*** MATERIAL PROVIDED
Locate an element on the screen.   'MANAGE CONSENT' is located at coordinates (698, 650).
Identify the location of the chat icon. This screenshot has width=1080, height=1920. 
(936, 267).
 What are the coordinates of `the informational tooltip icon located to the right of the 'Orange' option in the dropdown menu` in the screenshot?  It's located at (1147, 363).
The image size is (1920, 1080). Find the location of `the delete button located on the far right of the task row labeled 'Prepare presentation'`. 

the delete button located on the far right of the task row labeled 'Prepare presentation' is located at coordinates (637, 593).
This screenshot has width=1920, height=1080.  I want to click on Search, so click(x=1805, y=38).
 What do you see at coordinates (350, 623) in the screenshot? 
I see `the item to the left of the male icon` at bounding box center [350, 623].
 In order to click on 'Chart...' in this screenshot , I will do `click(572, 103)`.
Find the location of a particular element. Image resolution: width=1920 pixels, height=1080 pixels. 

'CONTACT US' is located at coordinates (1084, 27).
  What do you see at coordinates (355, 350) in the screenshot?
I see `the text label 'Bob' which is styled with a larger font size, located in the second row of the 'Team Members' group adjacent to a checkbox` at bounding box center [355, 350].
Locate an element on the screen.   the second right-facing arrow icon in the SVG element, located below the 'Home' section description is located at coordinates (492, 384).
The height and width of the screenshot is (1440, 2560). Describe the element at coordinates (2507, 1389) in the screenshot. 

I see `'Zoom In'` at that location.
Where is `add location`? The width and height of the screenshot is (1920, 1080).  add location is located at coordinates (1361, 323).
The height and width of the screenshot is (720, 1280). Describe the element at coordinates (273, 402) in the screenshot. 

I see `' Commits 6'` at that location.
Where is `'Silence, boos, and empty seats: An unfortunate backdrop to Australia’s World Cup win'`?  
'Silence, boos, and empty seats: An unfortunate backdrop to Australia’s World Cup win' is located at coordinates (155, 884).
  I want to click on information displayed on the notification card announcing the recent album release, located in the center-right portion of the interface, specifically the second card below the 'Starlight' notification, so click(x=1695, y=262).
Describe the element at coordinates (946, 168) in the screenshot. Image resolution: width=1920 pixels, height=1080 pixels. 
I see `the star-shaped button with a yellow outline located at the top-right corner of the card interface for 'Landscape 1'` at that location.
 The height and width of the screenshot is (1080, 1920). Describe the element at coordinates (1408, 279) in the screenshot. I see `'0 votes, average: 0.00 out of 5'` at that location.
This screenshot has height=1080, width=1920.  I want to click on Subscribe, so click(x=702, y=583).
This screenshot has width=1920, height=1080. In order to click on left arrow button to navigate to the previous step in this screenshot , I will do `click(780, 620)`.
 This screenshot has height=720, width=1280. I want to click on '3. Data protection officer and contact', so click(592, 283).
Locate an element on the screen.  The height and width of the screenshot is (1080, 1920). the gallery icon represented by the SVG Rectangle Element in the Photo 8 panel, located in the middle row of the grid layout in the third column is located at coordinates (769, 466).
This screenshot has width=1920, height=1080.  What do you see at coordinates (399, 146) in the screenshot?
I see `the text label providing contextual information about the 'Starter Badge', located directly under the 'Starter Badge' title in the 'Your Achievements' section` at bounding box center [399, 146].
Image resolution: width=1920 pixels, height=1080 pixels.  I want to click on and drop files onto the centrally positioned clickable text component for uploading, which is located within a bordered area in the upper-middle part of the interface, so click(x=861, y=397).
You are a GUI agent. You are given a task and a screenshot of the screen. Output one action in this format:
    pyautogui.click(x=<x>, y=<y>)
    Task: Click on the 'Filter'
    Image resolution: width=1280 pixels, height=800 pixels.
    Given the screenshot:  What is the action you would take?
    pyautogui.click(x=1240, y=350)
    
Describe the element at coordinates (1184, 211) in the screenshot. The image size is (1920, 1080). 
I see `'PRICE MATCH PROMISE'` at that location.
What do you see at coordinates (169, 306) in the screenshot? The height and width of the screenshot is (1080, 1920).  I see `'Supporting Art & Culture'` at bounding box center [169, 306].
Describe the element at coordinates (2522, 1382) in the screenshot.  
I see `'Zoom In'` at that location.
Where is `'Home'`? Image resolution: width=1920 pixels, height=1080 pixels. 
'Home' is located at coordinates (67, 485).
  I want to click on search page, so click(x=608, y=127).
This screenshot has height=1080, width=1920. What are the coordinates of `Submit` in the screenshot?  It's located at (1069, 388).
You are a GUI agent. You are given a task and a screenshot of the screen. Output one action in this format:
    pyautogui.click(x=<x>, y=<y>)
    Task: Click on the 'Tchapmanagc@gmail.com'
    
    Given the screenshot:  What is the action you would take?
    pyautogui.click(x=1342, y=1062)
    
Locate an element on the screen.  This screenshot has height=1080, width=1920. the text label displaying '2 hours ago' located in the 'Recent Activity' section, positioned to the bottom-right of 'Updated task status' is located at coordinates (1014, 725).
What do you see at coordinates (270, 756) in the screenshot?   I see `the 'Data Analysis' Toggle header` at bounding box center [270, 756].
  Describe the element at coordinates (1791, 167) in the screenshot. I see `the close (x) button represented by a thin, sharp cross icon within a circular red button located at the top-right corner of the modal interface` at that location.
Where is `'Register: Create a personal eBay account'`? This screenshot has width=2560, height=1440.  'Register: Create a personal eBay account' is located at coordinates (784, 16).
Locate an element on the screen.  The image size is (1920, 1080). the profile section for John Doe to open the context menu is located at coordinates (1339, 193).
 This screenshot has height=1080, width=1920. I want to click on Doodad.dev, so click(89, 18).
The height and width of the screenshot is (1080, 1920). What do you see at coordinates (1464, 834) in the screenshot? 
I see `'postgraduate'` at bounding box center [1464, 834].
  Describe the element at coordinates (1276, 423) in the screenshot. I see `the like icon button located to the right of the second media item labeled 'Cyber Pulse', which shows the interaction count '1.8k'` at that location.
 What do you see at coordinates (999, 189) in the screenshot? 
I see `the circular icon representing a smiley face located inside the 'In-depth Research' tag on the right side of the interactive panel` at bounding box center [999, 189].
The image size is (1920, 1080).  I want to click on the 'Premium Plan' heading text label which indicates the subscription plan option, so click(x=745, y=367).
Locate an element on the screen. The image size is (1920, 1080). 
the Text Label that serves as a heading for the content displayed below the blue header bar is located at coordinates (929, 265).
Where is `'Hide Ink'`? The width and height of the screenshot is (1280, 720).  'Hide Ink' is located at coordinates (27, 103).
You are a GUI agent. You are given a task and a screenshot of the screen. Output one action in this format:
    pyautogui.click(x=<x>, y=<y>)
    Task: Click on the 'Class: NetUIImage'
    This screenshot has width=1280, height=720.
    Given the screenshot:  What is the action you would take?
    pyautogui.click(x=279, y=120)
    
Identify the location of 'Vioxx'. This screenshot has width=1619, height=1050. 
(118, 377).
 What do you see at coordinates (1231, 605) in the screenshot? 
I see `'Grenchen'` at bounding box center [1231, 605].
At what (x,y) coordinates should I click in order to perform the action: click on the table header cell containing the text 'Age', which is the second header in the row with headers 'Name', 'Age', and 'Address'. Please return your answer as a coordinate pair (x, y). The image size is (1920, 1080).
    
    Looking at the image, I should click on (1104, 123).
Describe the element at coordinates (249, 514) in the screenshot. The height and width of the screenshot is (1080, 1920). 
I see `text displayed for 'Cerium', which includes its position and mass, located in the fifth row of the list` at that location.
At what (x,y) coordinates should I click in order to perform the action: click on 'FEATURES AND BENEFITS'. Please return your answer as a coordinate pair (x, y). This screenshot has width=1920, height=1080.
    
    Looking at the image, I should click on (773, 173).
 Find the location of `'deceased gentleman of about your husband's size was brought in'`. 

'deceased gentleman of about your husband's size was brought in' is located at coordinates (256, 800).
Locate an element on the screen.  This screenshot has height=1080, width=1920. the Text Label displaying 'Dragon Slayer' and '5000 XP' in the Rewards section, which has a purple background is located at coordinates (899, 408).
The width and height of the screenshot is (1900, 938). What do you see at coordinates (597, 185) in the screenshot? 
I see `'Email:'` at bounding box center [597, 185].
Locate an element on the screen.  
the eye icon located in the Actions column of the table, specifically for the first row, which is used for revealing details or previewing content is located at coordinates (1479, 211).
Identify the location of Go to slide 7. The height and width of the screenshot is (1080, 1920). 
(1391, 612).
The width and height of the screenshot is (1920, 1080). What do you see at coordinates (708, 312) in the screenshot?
******
WHAT YOU NEED TO DO: Rewrite everything in the material above, from the line containing "146) in the screenshot?" down to the line containing "so click(x=861, y=397).", as a numbered list with blank lines left out.

PROBLEM SOLUTION:
1. This screenshot has width=1920, height=1080.  What do you see at coordinates (399, 146) in the screenshot?
2. I see `the text label providing contextual information about the 'Starter Badge', located directly under the 'Starter Badge' title in the 'Your Achievements' section` at bounding box center [399, 146].
3. Image resolution: width=1920 pixels, height=1080 pixels.  I want to click on and drop files onto the centrally positioned clickable text component for uploading, which is located within a bordered area in the upper-middle part of the interface, so click(x=861, y=397).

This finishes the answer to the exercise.